▸ ABOUT THIS EXERCISE
Copy verbatim the span of lines beginning at the line that contains "The image size" and ending with the final line of the data. Exclude pictures from the copy.

▸ Saved entries

━━━━━━━━━━━━━━━━━━━━━━━━━━━━━━

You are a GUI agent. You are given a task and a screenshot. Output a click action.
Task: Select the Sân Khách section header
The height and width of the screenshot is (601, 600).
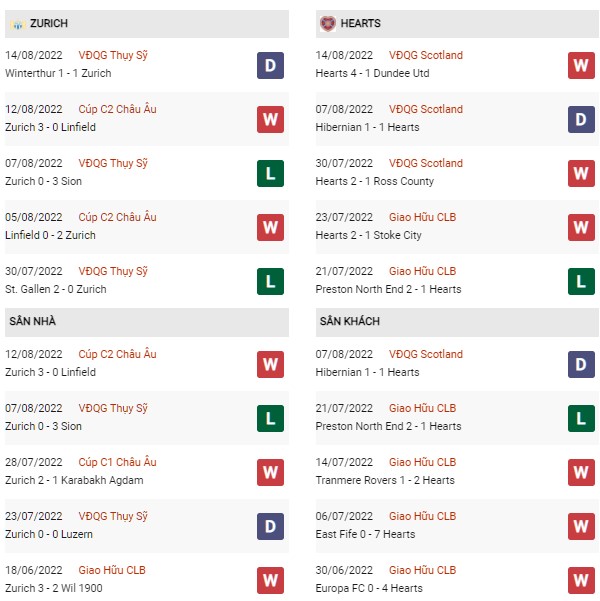point(457,322)
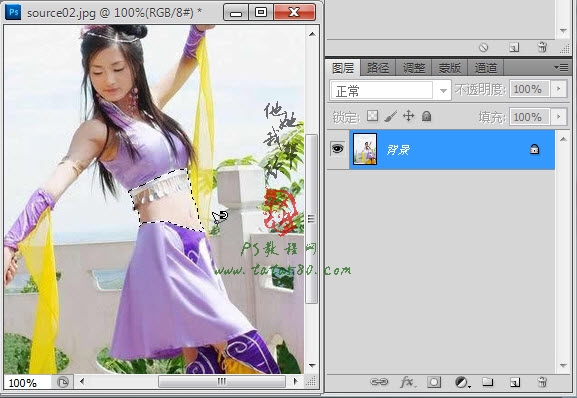Create a new layer group

pyautogui.click(x=488, y=382)
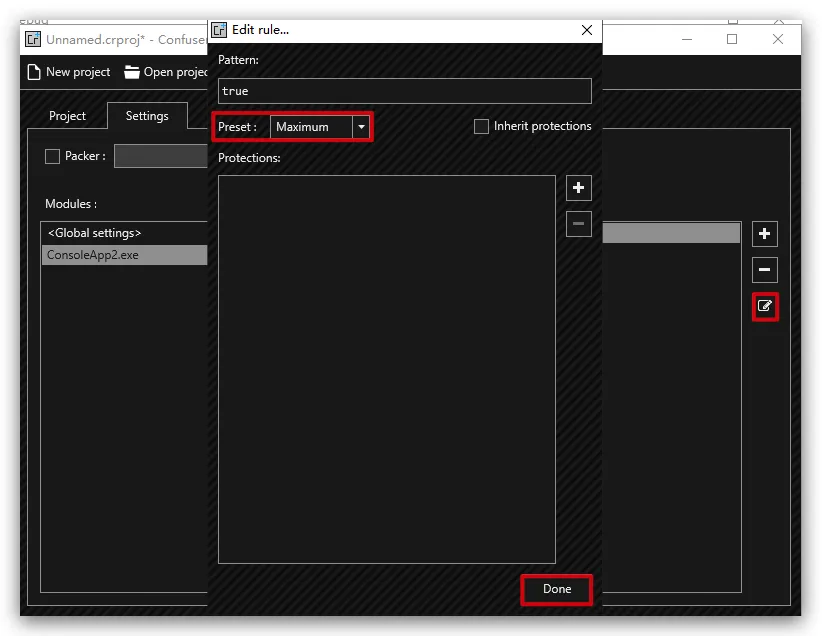This screenshot has width=822, height=636.
Task: Click the Open project folder icon
Action: (x=132, y=72)
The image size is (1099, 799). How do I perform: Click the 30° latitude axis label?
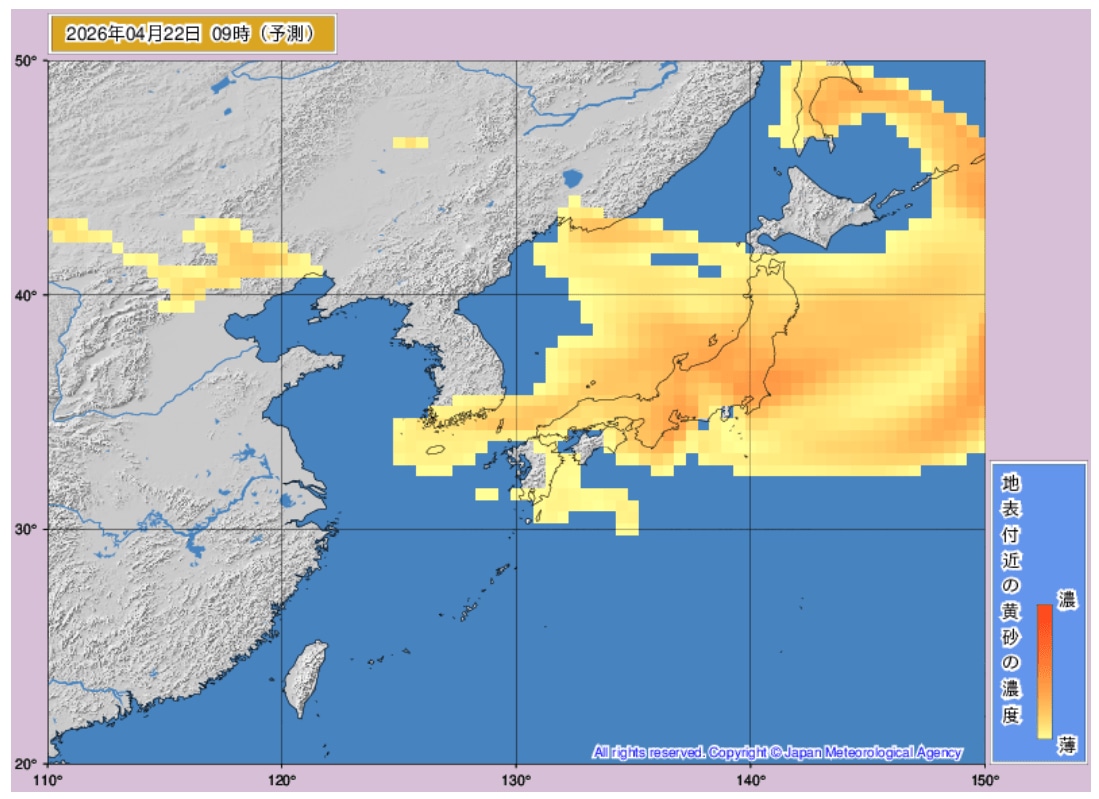pos(25,529)
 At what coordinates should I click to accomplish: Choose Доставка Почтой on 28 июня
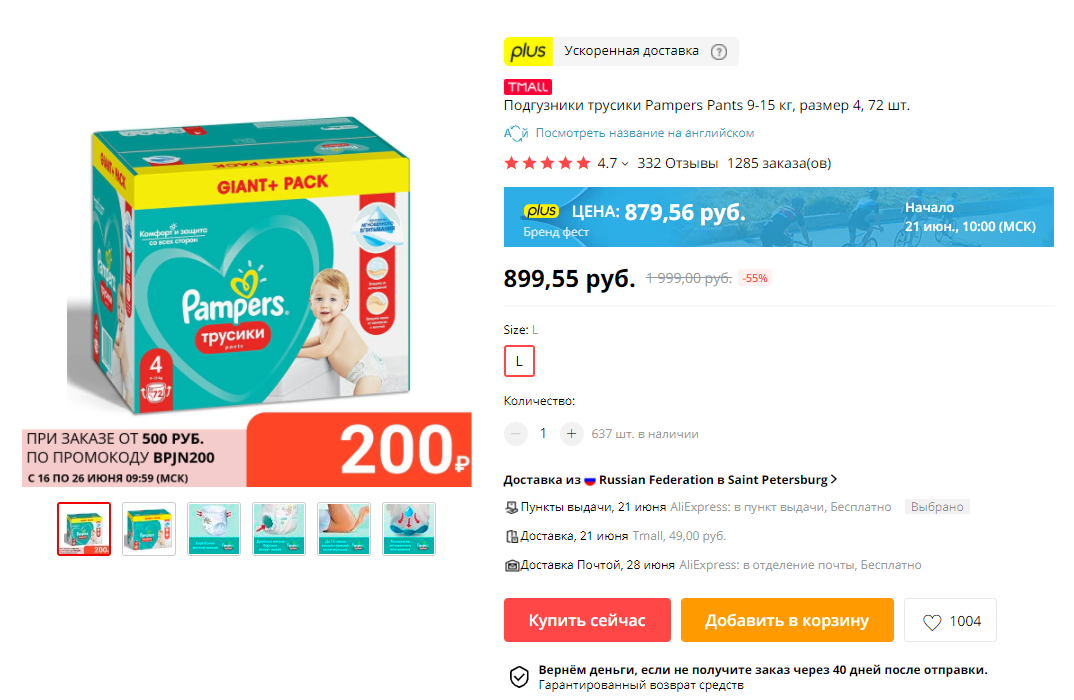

━━━━━━━━━━━━━━━━━━━━━━━━━━━━━━

▸ SOLUTION FOR THIS PROBLEM
The image size is (1099, 799). How do I perform: Click the 30° latitude axis label?
pos(25,529)
 At what coordinates should I click to accomplish: Choose Доставка Почтой on 28 июня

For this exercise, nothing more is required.